> ASSIGNMENT
For this exercise, copy the records below exactly and exclude every image.

Excerpts from a dataset
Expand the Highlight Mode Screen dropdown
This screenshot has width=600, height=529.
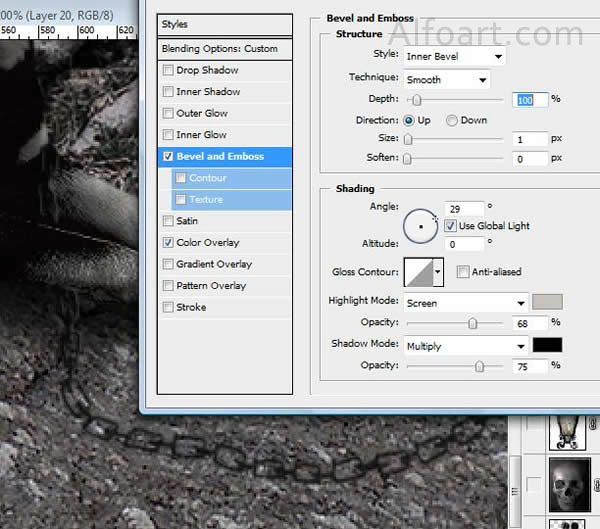[x=465, y=303]
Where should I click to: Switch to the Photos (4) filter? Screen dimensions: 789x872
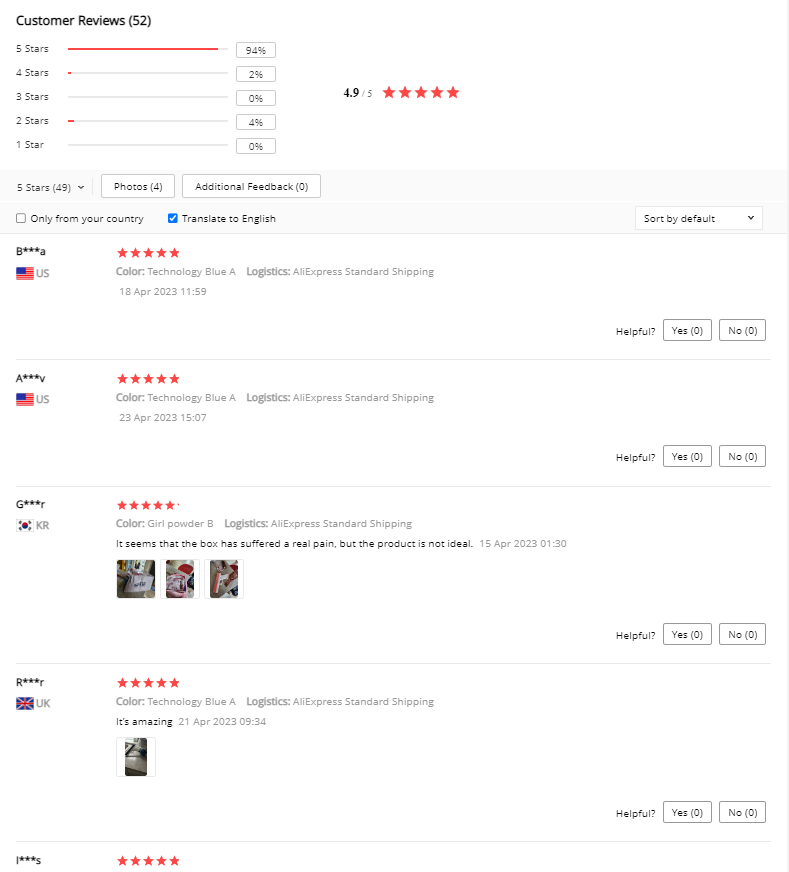point(138,186)
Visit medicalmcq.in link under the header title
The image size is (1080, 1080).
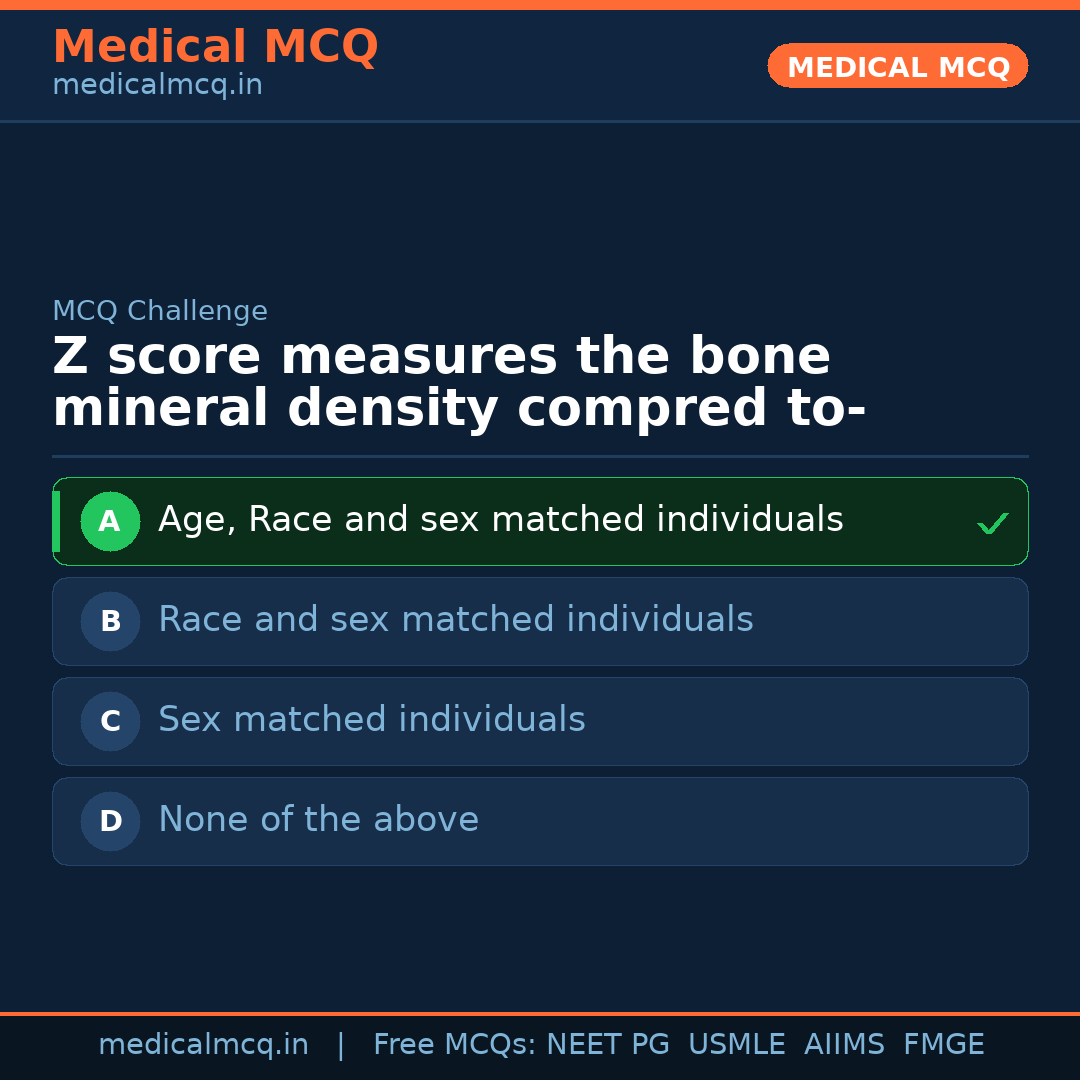pyautogui.click(x=157, y=86)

> SOLUTION FOR THIS TASK
Expand the Highlight Mode Screen dropdown
This screenshot has width=600, height=529.
[x=465, y=303]
Where should I click to: Switch to the Photos (4) filter? Screen dimensions: 789x872
point(138,186)
Visit medicalmcq.in link under the header title
The image size is (1080, 1080).
pyautogui.click(x=157, y=86)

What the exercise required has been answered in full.